Green Closed-Loop Supply Chain Network Design During the Coronavirus (COVID-19) Pandemic: a Case Study in the Iranian Automotive Industry
Abstract This paper presents a new mathematical model of the green closed-loop supply chain network (GCLSCN) during the COVID-19 pandemic. The suggested model can explain the trade-offs between environmental (minimizing CO2 emissions) and economic (minimizing total costs) aspects during the COVID-19 outbreak. Considering the guidelines for hygiene during the outbreak helps us design a new sustainable hygiene supply chain (SC). This model is sensitive to the cost structure. The cost includes two parts: the normal cost without considering the coronavirus pandemic and the cost with considering coronavirus. The economic novelty aspect of this paper is the hygiene costs. It includes disinfection and sanitizer costs, personal protective equipment (PPE) costs, COVID-19 tests, education, medicines, vaccines, and vaccination costs. This paper presents a multi-objective mixed-integer programming (MOMIP) problem for designing a GCLSCN during the pandemic.

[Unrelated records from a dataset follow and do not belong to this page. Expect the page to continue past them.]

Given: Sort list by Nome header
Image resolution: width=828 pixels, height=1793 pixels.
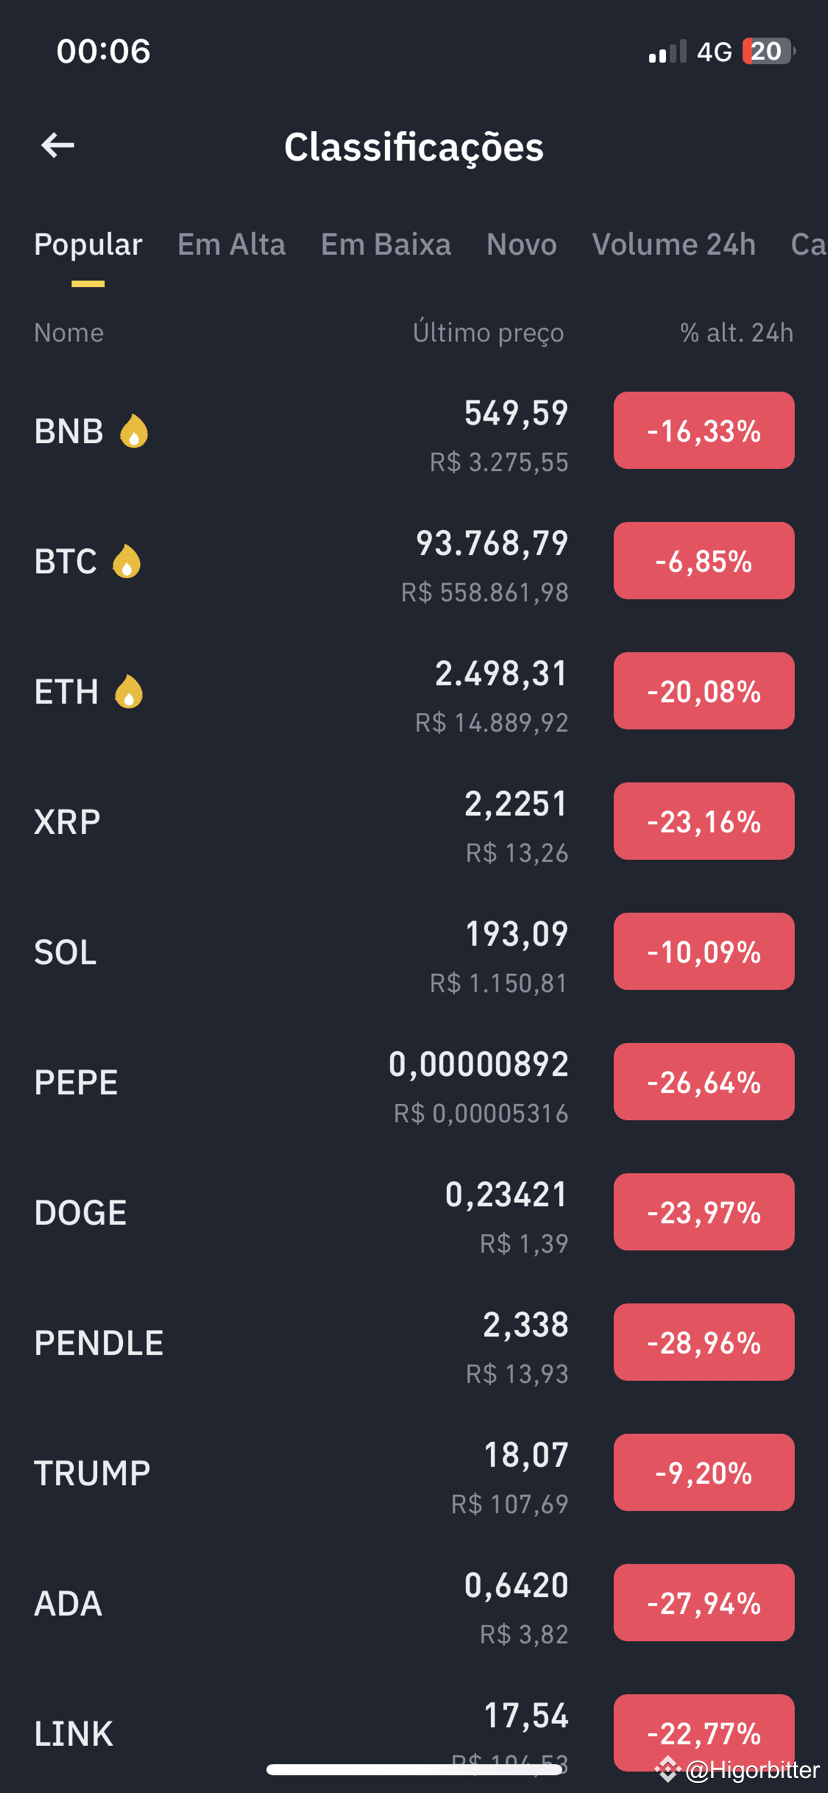Looking at the screenshot, I should (69, 332).
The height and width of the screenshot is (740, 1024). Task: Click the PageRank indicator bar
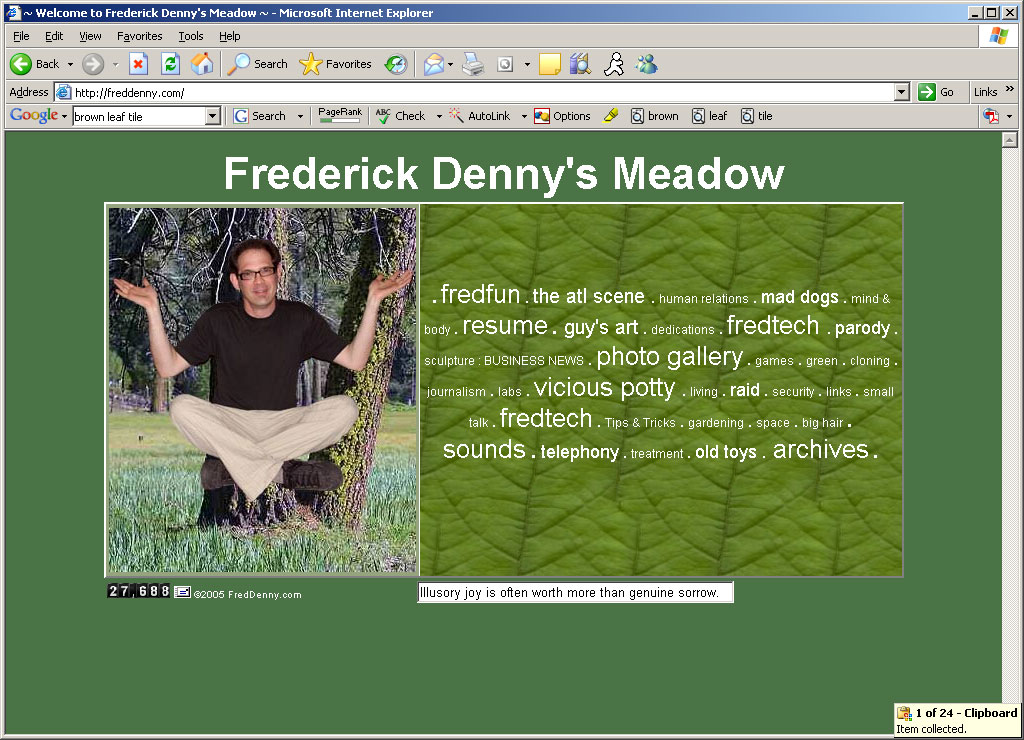click(339, 116)
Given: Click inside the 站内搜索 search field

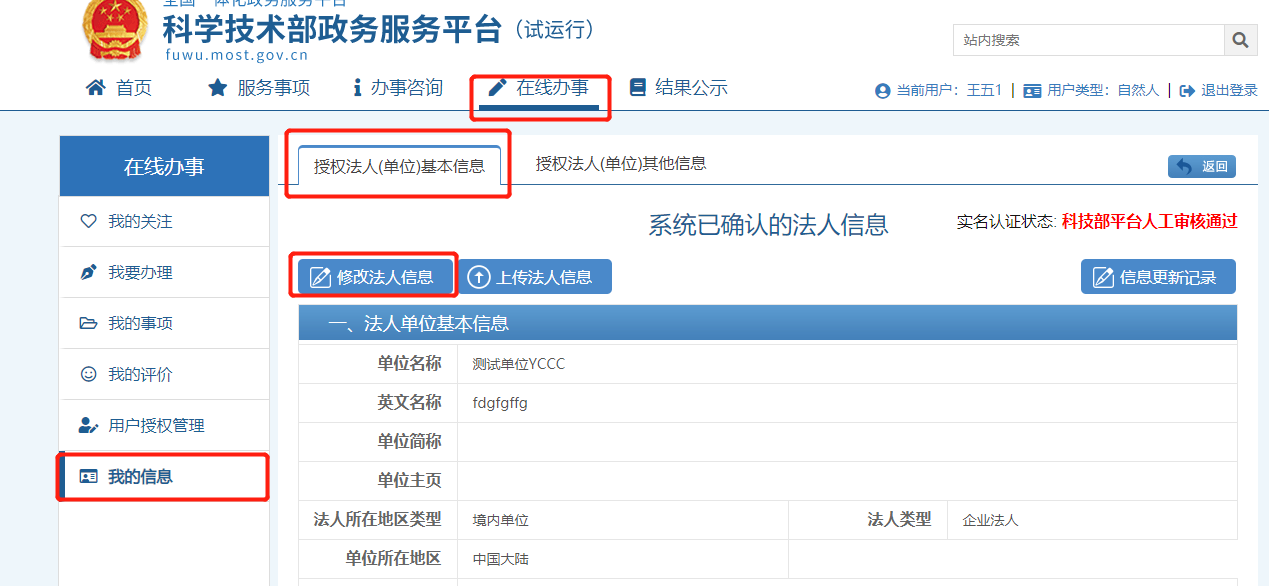Looking at the screenshot, I should coord(1088,40).
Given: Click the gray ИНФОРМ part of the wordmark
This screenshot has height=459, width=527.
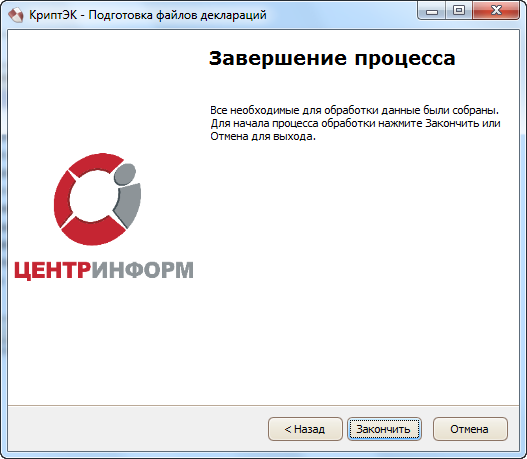Looking at the screenshot, I should tap(143, 270).
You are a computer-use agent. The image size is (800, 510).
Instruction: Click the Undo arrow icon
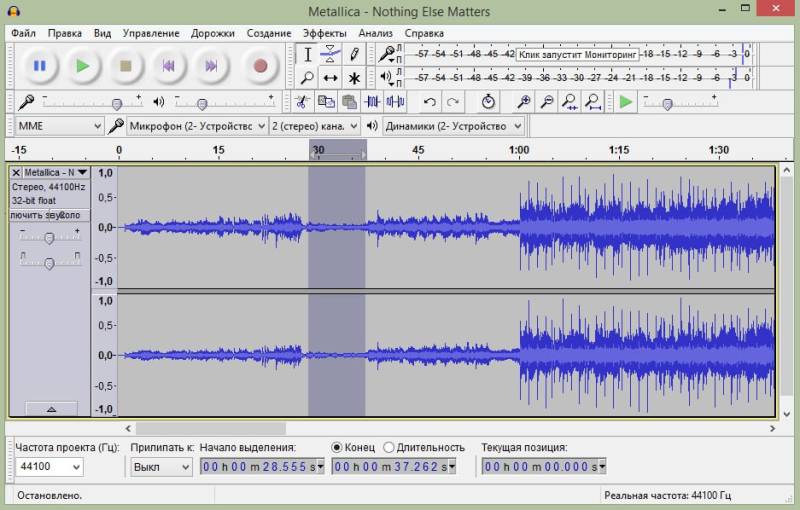point(430,101)
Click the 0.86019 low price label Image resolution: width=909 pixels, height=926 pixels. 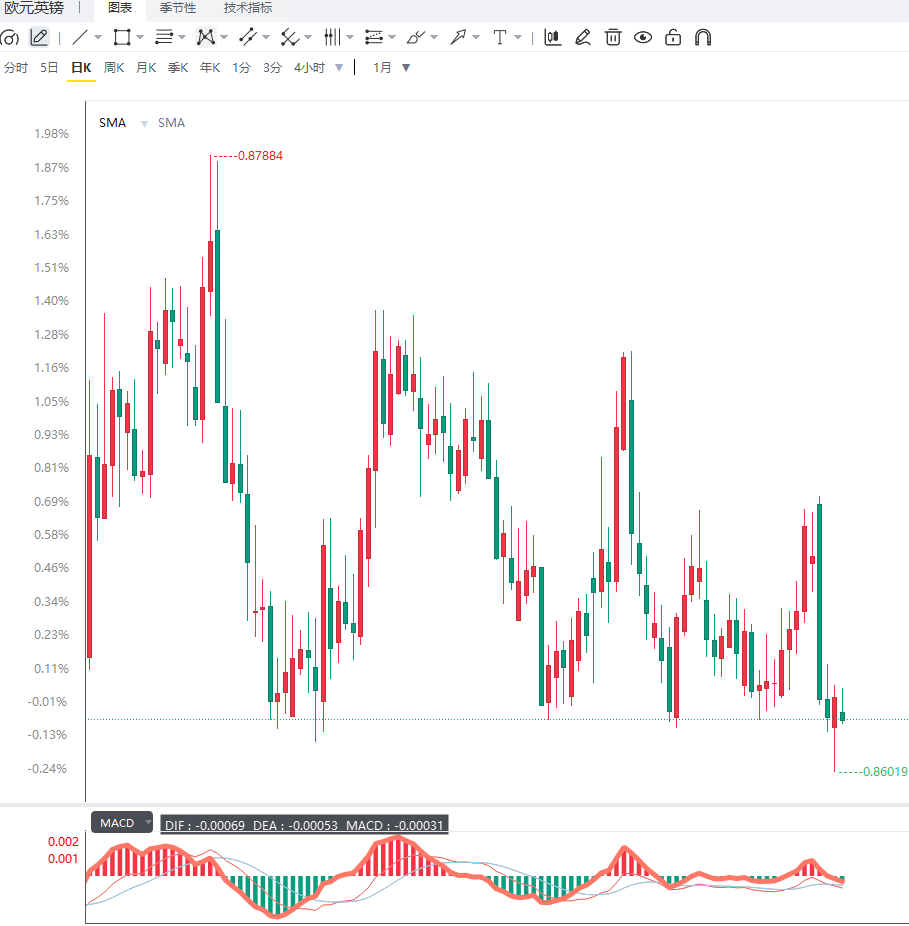click(x=885, y=771)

The optimization procedure uses the scalarization approach, namely the weighted sum method (WSM). The computational optimization process is conducted through Lingo software. Due to the recency of the COVID-19 pandemic, there are still many research gaps. Our contributions to this research are as follows: (i) designed a model of the green supply chain (GSC) and showed the better trade-offs between economic and environmental aspects during the COVID-19 pandemic and lockdowns, (ii) designed the hygiene supply chain, (iii) proposed the new indicators of economic aspects during the COVID-19 outbreak, and (iv) have found the positive (reducing CO2 emissions) and negative (increase in costs) impacts of COVID-19 and lockdowns. Therefore, this study designed a new hygiene model to fill this gap for the COVID-19 condition disaster. The findings of the proposed network illustrate the SC has become greener during the COVID-19 pandemic. The total cost of the network was increased during the COVID-19 pandemic, but the lockdowns had direct positive effects on emissions and air quality.